The ‘Poisoned’ Shake Shack Milkshakes and an N.Y.P.D. on Edge
Claims that fast-food workers poisoned officers intentionally proved to be unfounded, but the ensuing uproar underscored a tense new dynamic.
Around 8:30 p.m. Monday, officials said, three New York City police officers stopped for milkshakes at a Shake Shack restaurant in Lower Manhattan.
The drinks had a bitter taste, and the officers began to feel sick. They were soon on their way to a hospital to be treated for possible poisoning, with reports quickly spreading that Shake Shack workers might have specifically targeted them because they were officers.
In the end, the incident did not appear to be nefarious, and the taste may have been tied to the faulty cleaning of a milkshake machine. Still, the brief but furious uproar it touched off highlighted how tense officers and their unions are feeling as they move about a city that has been roiled by protests over police brutality.

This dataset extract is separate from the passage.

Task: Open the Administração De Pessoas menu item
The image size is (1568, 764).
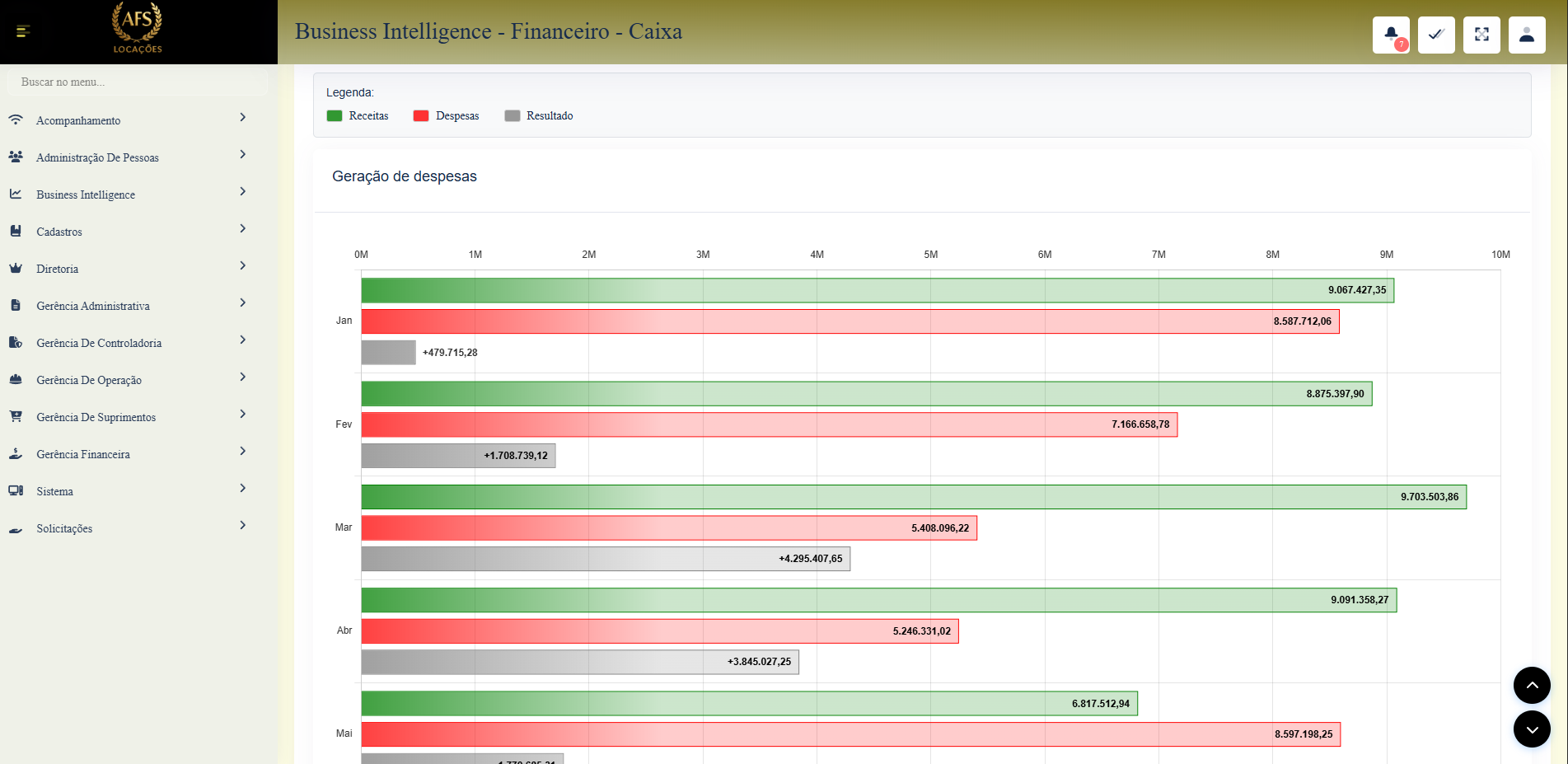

Weeks of protests inspired by the killing of George Floyd have increased scrutiny of the criminal justice system and systemic racism across the United States, including in New York City, with activists calling to “defund the police.”
The fallout in New York has been swift and substantial. The City Council proposed cutting the police budget by $1 billion. State officials enacted a set of reforms that included opening up police disciplinary records that had long been kept secret. The police commissioner said he was disbanding a plainclothes unit that had been involved in some notorious shootings.
The Police Department itself has already disciplined several officers for misconduct during the protests, which, while overwhelmingly peaceful, erupted at times into altercations between police clad in riot gear and demonstrators hurling projectiles.